Tom Abel is Professor of Particle Physics and Astrophysics and of Physics at Stanford University, with appointments in the Department of Physics and at the SLAC National Accelerator Laboratory. His research explores cosmic history through ab initio supercomputer calculations, demonstrating from first principles that the earliest luminous objects were very massive stars. He has developed novel numerical algorithms, including adaptive-mesh-refinement simulations spanning over 14 orders of magnitude in length and time scales, to study the formation of the first stars and galaxies and their subsequent influence. Abel has pioneered methods for simulating collisionless fluids such as dark matter, as well as astrophysical and terrestrial plasmas, and has created bespoke summary statistics for spatial clustering using fast nearest neighbor searches. His recent efforts focus on digital twins of astronomical objects and the universe, leveraging machine learning and artificial intelligence through the Center for Decoding the Universe.

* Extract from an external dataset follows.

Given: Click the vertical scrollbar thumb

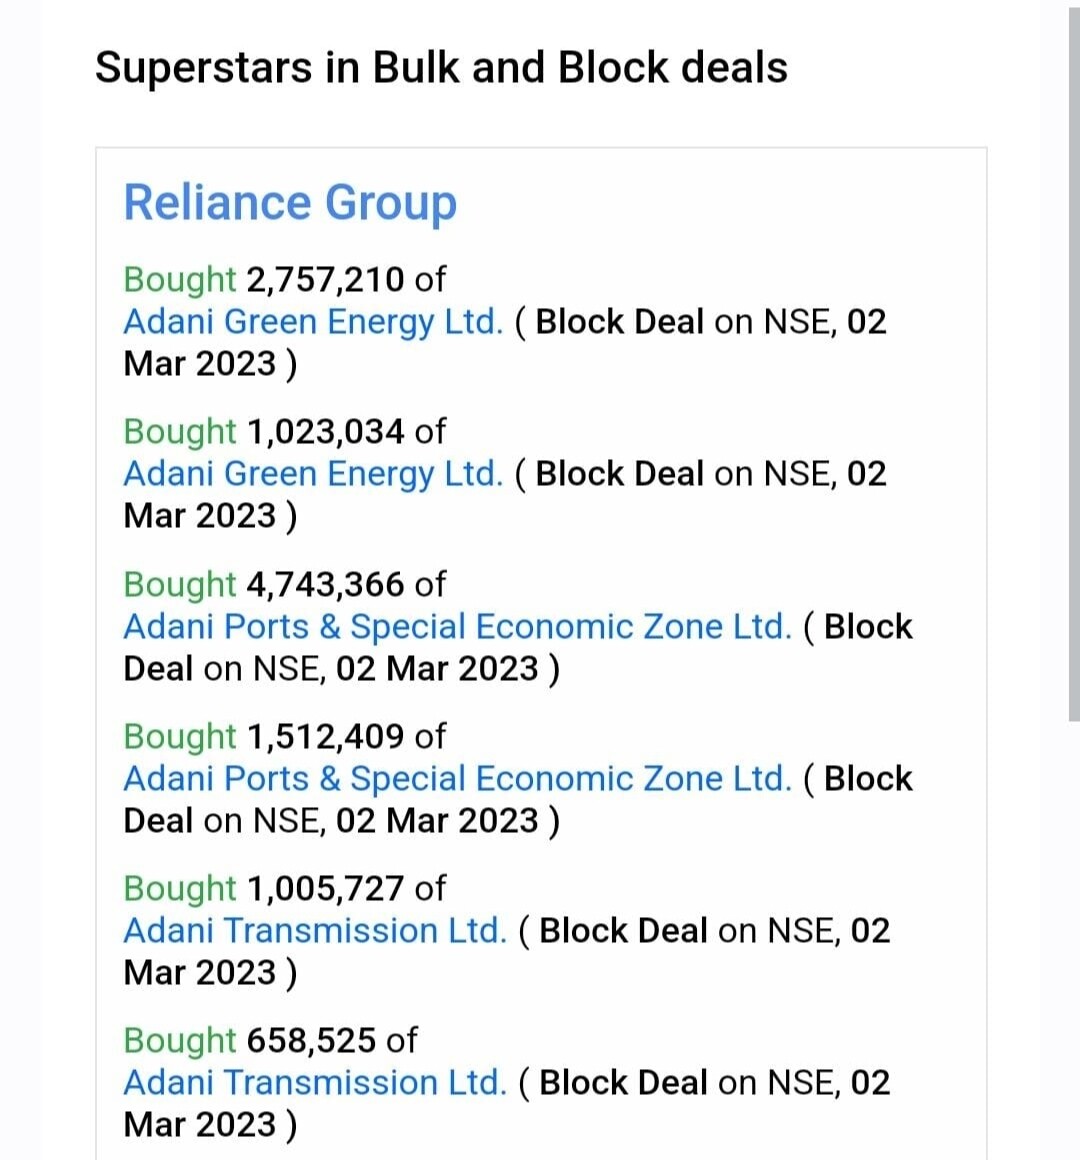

Abel earned a master’s degree from the University of Regensburg in 1998 and a Ph.D. from Ludwig Maximilians University Munich in 1999. His career includes postdoctoral positions at the Harvard College Observatory and the Institute of Astronomy at Cambridge, as well as faculty roles at Pennsylvania State University before joining Stanford. He served as Director of the Kavli Institute for Particle Astrophysics and Cosmology from 2013 to 2018. Among his honors are election as a Fellow of the American Association for the Advancement of Science in 2014, the Lagrange Prize in 2011, and the NSF Career Award from 2003 to 2008. He has held editorial roles, including as Associate Editor of the Journal of Cosmology and Astroparticle Physics, and has organized numerous scientific workshops and symposia on topics such as the first stars and high-performance computing.